** Opening Records to use block **

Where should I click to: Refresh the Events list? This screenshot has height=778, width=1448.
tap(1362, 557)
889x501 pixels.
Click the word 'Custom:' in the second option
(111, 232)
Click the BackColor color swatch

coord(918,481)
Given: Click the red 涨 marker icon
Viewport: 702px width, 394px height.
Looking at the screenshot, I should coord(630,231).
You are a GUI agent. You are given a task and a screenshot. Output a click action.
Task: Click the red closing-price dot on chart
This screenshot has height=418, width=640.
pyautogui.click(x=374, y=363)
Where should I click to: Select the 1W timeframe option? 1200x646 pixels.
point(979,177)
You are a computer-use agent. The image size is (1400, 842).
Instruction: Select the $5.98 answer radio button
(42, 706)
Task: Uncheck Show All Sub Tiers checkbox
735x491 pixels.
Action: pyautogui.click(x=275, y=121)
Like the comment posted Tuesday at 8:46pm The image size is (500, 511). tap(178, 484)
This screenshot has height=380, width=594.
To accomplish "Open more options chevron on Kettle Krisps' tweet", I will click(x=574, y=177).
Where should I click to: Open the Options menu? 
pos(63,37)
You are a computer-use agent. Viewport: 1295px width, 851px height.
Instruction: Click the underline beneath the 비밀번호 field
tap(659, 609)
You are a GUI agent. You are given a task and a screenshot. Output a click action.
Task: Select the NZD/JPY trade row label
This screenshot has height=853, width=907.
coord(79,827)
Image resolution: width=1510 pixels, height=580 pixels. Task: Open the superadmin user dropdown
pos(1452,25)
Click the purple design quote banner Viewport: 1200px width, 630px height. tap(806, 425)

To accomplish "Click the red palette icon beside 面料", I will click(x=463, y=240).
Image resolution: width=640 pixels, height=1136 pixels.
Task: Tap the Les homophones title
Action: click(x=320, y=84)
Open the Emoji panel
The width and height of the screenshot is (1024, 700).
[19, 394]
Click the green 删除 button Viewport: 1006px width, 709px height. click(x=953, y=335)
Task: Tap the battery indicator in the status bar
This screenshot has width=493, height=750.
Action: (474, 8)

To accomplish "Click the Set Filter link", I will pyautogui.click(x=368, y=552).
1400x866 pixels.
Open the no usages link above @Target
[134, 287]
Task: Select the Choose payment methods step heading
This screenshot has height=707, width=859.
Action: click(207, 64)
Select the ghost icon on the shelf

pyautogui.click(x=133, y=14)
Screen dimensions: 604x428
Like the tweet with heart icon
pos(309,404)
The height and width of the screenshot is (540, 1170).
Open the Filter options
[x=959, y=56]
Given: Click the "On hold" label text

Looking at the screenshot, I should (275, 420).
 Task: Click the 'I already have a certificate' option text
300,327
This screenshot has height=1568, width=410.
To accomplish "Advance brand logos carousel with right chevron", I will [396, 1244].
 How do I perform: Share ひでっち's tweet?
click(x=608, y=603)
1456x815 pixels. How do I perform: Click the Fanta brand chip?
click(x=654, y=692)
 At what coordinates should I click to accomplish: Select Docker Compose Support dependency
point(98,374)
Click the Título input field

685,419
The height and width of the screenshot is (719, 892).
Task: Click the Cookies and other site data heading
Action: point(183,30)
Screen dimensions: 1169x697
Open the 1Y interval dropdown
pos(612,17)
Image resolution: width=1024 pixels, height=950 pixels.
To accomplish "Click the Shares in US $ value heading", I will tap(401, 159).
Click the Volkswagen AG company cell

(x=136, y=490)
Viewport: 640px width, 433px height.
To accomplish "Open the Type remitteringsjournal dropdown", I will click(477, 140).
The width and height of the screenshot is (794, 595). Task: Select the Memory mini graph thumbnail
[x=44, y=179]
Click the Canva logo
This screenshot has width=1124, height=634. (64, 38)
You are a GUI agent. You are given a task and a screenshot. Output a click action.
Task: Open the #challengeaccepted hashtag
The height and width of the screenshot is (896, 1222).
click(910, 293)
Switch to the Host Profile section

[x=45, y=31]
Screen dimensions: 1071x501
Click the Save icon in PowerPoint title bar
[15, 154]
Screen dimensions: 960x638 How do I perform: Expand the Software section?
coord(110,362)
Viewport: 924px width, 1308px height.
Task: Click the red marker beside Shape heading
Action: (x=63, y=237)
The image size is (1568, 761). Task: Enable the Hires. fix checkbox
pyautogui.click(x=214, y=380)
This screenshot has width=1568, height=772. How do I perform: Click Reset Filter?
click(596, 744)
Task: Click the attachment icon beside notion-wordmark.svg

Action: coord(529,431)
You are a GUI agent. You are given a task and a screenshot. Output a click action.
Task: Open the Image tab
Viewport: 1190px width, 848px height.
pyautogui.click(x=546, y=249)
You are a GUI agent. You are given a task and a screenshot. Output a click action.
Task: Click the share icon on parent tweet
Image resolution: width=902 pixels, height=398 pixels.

** Closing Records to use block **

● **Exercise brief**: Please copy every line from the entries that includes the word "chevron".

● **Task answer**:
To accomplish "Open more options chevron on Kettle Krisps' tweet", I will click(x=574, y=177).
To accomplish "Advance brand logos carousel with right chevron", I will [396, 1244].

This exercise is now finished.